Refleksi Menyambut Tahun Baru 2018

Harapan sempat datang dari sektor ekspor yang meningkat 17% sepanjang Januari-November 2017. Hanya masalahnya impor juga tumbuh 15,4% sehingga pertumbuhan net eksport hanya tinggal 1,6%. Harapan lain juga sempat muncul dari rancangan pembangunan infrastruktur yang targetnya sangat ambisius mencapai 18,6% dari total belanja di APBN. Ada 245 Proyek Strategis Nasional hampir mencakup seluruh infrastruktur dasar, pembangkit listrik, jembatan, jalan tol, bendungan dan pelabuhan. Hanya faktanya realisasi pembangunan infrastruktur berdasarkan data Komite Percepatan Pembangunan Infrastruktur baru mencapai 2% dari target. Begitu juga dengan mega proyek 35 ribu MW listrik yang baru selesai 2% saja.

Di sisi lain, besarnya alokasi untuk infrastruktur, ternyata tidak berbanding lurus dengan tingkat penyerapan tenaga kerja. Per Agustus 2017, penyerapan tenaga kerja di sektor konstruksi hanya sebesar 6,73% lebih rendah dari priode yang sama dengan tahun sebelumnya sebesar 6,74%. Bahkan di tahun 206, serapan tenaga kerja sektor konstruksi berkurang 230 ribu orang.

Disamping BI harus menerapkan suku bunga yang bersahabat bagi dunia usaha, maka pada tahun 2018 ini pemerintah mau tidak mau harus mau merevisi beberapa target juga strateginya. Seperti pada beberapa proyek ambisius pemerintah terhadap infrastruktur. Dari 245 proyek stratgegis nasional, harus betul-betul di evaluasi yang benar-benar feasible untuk dikerjakan dan memberi dampak langsung ke perekonomian.

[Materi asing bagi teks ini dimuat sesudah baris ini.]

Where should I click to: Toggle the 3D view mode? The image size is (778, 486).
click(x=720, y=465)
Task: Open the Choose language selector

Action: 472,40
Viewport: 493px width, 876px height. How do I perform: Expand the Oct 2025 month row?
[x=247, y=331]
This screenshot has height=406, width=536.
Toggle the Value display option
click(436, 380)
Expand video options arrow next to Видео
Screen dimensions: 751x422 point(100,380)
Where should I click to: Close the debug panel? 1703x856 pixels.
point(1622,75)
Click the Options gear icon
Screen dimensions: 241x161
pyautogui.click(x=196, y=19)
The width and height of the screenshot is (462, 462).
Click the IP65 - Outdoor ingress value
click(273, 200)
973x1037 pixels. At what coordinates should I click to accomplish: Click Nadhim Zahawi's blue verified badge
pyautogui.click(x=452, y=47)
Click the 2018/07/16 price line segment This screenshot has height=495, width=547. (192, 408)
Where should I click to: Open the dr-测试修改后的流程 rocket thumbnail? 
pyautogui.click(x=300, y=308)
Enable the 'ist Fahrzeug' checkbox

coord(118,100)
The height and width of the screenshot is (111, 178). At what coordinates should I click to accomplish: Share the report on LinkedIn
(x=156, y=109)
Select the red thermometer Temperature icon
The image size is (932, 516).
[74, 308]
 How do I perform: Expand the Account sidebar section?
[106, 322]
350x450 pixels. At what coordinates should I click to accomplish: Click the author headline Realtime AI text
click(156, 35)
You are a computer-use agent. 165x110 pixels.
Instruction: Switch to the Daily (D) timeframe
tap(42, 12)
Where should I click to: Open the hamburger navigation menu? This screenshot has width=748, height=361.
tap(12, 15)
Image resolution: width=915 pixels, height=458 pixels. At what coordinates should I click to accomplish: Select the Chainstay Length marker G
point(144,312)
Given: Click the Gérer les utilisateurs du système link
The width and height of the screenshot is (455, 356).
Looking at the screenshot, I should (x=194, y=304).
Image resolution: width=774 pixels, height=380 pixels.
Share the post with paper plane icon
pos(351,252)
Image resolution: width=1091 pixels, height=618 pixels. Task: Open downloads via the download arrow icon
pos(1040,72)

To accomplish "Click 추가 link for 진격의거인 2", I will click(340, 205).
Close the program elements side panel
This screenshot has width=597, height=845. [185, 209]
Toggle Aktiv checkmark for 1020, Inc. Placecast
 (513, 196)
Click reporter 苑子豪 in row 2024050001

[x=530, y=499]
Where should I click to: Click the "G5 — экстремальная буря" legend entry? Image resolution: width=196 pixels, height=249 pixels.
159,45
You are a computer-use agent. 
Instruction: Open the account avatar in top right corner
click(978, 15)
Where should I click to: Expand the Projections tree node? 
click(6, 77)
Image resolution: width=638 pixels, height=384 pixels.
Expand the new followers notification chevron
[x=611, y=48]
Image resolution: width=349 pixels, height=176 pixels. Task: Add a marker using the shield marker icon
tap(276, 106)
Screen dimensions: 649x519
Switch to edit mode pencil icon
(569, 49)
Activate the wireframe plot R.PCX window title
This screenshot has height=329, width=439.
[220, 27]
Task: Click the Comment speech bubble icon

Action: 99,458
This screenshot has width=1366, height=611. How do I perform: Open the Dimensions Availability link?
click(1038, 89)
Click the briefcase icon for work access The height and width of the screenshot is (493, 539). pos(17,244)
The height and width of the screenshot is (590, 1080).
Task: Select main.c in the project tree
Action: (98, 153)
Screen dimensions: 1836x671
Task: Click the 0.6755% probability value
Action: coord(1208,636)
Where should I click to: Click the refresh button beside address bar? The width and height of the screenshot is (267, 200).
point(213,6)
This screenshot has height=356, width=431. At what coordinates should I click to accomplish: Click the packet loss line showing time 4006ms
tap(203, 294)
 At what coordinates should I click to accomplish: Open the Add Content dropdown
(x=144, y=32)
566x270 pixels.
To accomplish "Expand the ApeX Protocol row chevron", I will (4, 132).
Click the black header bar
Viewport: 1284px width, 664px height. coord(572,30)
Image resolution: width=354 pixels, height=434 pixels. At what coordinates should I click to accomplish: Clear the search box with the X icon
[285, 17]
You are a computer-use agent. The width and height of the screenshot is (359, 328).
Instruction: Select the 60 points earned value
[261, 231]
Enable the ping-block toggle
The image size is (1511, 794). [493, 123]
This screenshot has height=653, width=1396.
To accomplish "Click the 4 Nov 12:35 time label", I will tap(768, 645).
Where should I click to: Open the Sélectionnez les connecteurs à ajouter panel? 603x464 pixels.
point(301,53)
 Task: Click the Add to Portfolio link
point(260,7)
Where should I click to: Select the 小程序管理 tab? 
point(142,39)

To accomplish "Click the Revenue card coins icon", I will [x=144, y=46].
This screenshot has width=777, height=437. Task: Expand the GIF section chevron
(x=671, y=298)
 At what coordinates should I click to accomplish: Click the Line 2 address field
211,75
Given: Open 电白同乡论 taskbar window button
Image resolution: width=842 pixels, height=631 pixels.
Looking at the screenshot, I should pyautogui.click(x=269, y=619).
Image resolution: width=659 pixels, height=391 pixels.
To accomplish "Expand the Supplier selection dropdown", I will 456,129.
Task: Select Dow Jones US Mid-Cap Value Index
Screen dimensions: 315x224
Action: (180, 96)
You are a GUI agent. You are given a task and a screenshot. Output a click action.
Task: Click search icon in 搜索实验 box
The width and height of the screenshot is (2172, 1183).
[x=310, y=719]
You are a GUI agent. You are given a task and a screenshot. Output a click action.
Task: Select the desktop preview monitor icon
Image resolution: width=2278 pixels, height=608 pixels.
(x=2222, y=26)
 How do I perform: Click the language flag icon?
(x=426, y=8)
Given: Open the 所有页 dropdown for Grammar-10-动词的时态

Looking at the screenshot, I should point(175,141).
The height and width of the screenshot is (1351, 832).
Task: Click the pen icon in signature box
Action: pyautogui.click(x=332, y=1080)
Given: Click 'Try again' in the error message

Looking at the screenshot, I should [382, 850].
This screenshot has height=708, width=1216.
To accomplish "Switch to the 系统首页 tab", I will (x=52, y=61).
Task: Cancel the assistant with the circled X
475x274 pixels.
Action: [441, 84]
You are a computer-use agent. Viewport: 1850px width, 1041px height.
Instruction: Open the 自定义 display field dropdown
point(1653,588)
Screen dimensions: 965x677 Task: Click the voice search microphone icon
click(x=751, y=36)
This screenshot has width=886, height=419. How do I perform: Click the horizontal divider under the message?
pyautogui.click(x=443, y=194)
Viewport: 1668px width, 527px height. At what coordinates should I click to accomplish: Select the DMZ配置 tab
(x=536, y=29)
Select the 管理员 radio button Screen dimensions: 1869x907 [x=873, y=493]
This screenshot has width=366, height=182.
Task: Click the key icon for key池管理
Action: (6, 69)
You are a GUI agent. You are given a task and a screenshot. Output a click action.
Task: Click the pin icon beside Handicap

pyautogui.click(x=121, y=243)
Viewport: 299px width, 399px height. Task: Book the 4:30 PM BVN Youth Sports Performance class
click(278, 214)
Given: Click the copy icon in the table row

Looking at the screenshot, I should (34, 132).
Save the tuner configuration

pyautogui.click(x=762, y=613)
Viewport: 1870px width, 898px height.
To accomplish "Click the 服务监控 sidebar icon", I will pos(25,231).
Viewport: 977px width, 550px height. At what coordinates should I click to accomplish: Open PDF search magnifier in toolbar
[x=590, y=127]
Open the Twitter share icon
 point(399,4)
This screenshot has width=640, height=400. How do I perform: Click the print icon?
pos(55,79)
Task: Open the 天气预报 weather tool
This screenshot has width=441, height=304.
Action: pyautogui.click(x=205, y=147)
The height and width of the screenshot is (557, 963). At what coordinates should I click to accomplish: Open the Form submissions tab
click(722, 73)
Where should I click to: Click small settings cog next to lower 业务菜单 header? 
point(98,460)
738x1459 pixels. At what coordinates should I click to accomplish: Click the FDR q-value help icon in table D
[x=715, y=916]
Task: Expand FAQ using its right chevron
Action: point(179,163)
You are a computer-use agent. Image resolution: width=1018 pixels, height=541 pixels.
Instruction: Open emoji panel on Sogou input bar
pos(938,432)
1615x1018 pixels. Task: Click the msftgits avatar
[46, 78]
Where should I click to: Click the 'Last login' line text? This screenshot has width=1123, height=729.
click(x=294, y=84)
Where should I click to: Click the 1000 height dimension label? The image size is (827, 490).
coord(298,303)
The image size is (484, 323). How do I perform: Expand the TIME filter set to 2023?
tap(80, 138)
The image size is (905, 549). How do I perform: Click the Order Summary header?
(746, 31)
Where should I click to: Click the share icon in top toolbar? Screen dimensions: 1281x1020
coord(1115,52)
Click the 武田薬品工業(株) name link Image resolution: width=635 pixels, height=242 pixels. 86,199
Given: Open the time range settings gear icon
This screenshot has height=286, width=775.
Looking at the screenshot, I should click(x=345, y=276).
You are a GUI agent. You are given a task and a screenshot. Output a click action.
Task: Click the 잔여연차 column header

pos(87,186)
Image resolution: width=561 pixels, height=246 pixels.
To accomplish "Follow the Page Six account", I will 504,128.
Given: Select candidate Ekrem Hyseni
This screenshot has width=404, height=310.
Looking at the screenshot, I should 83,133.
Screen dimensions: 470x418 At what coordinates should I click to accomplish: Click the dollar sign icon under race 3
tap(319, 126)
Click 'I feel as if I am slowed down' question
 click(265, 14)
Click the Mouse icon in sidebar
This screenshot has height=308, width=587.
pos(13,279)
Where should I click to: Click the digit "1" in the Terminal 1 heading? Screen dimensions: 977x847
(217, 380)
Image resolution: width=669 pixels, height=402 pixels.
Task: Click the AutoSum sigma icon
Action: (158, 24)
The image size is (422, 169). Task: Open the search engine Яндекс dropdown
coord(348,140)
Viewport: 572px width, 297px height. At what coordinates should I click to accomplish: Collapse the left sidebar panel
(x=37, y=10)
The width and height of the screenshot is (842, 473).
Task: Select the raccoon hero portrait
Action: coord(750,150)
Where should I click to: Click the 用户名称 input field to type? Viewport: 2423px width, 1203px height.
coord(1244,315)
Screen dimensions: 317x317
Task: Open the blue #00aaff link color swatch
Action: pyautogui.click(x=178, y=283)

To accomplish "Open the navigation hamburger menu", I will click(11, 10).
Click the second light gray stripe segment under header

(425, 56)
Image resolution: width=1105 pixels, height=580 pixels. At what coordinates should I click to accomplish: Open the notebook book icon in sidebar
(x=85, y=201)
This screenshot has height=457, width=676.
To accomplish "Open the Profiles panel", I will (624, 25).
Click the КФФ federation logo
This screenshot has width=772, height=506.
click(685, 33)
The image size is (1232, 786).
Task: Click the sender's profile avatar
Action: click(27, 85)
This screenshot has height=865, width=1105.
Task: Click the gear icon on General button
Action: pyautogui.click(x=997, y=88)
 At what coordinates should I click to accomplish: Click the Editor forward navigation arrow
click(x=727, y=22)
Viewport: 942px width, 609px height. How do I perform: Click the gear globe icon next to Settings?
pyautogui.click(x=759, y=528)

Bahwasannya infrastruktur itu adalah hal yang penting dan menjadi variable utama turunnya global competitiveness Indonesia, itu bukan hal yang perlu diperdebatkan lagi. Tetapi ketika infrastruktur ternyata tidak berefek pada pertumbuhan ekonomi nasional, maka pemerintah harus bertanya apa yang salah dalam proyek infrastruktur itu.

Sebagai gambaran kekeliruan pemerintah dalam rancangan pembangunan infrastruktunya adalah ketika pemerintah berkali-kali membandingkan infrastruktur Indonesia dengan China. Jalan tol China sudah mencapai 280 ribu km, sementara jalan tol Indonesia baru 820 km. Tetapi pemerintah abai terhadap perbedaan signifikan antara jalan tol yang dibangun di China dengan di Indonesia.China di masa Den Xiaoping pada tahun 1984, membangun infrastruktur untuk menunjang proyek industrialisasi dengan konsep kawasan ekonomi khusus. Jalan tol bukan untuk mobilitas orang tapi mendorong biaya logistik barang industri supaya lebih murah dan mudah. Sebaliknya, pembangunan infrastruktur di Indonesia dimulai dengan kondisi pemanfaatan industri manufaktur yang belum siap. Jalan tol dan rel kereta dibangun tapi tidak berkaitan dengan jalur distribusi di kawasan industri. Ground Breaking jalur kereta ke Tanjung Priok pada tahun 2015 tidak ada kabarnya lagi sampai sekarang. Kawasan ekonomi khusus dibangun, namun kawasan industri yang sudah ada kurang mendapat perhatian. Ada keterputusan dalam proyek pembangunan pemerintah.